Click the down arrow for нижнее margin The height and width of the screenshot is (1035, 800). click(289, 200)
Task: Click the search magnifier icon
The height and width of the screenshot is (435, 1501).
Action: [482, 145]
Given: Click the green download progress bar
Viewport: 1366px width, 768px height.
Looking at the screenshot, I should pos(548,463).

============

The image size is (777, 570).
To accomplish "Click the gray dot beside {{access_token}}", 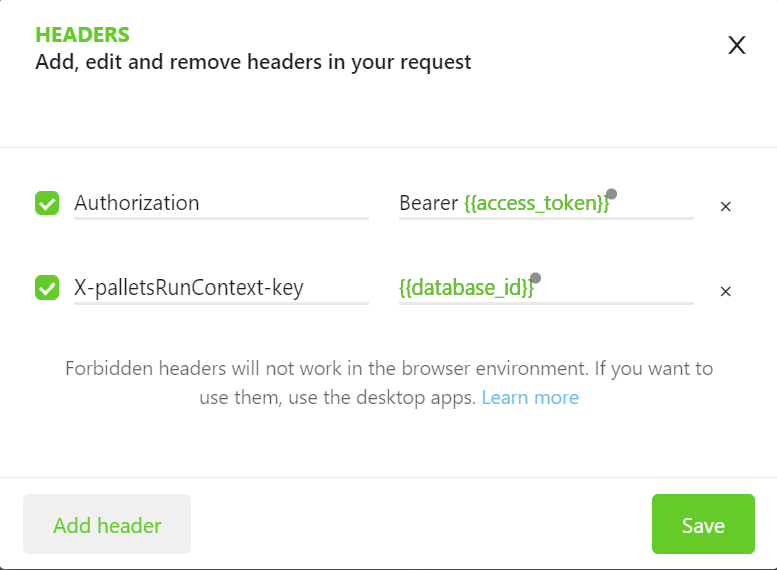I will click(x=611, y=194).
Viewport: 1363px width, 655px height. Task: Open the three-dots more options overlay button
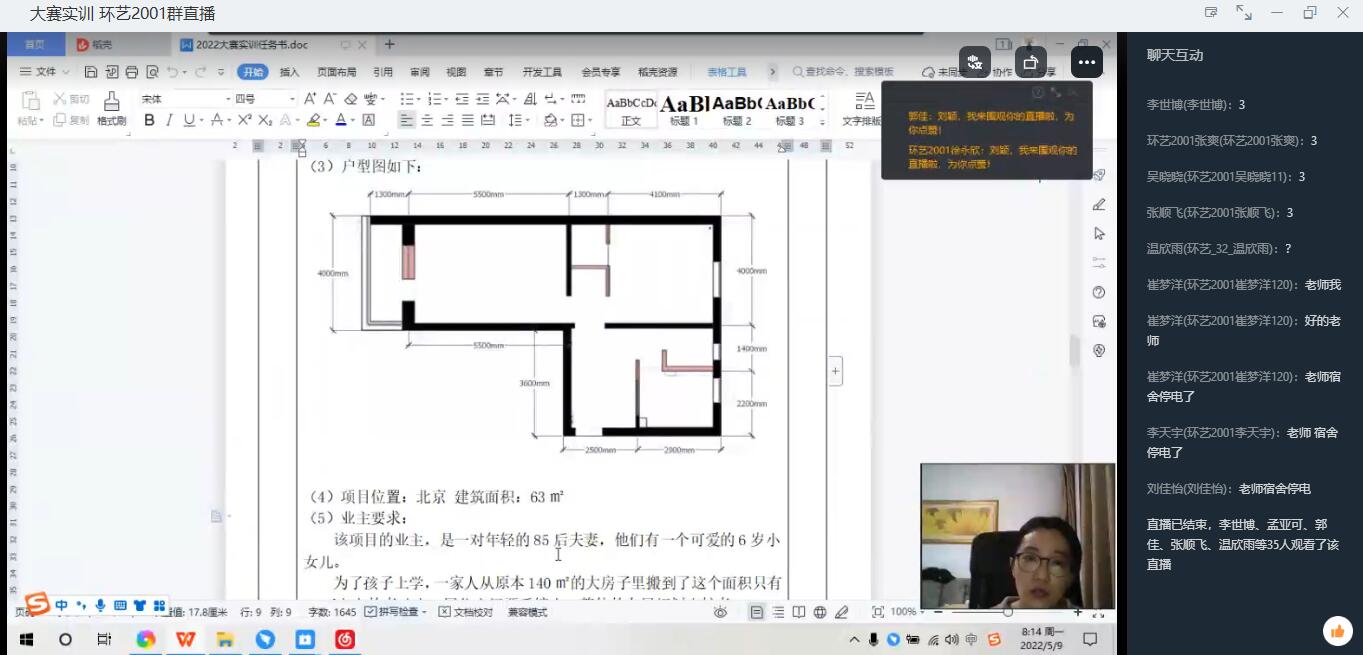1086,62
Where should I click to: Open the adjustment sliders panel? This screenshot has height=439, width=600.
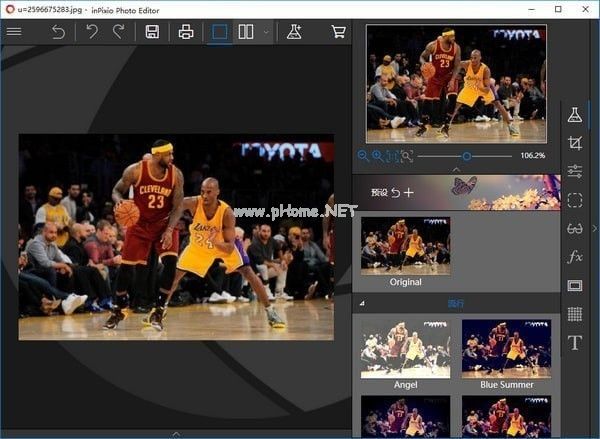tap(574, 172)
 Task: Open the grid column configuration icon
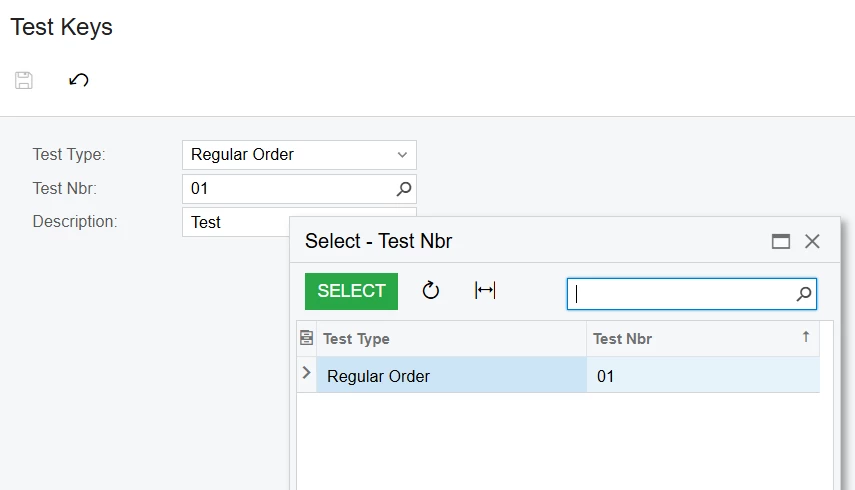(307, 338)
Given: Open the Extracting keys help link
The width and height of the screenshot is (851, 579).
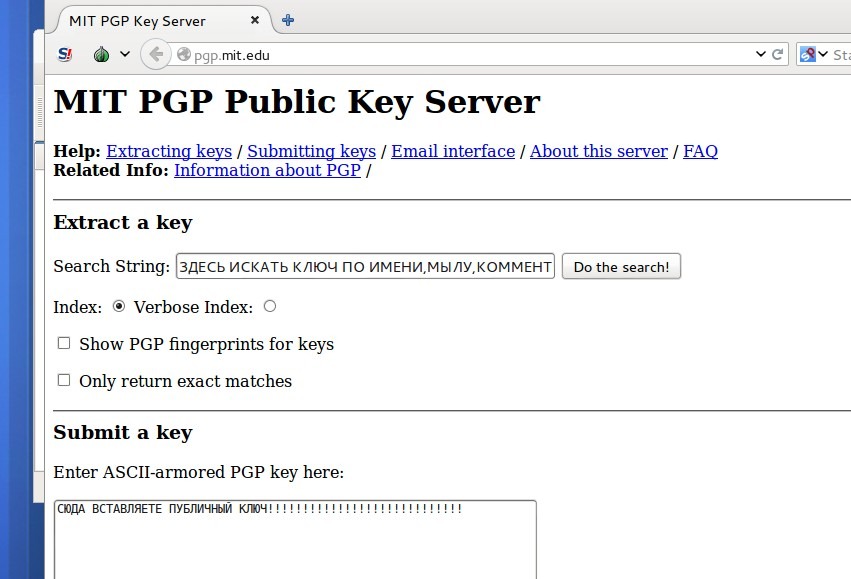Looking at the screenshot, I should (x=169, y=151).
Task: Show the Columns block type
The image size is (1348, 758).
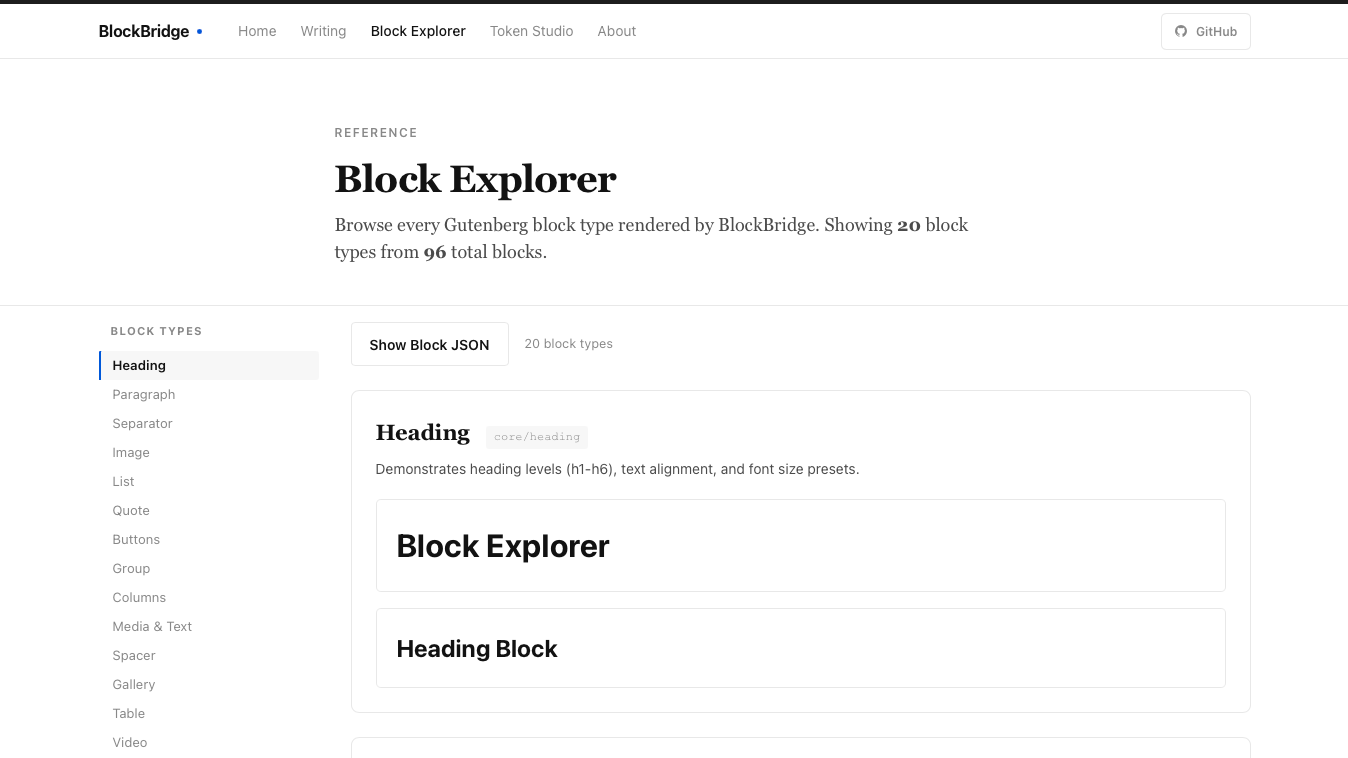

============

Could you write out, exactly as they stand, only the lines above that begin at the line with "Task: Show the Columns block type" and stop after the line with "The image size is (1348, 758)."?

Task: Show the Columns block type
The image size is (1348, 758).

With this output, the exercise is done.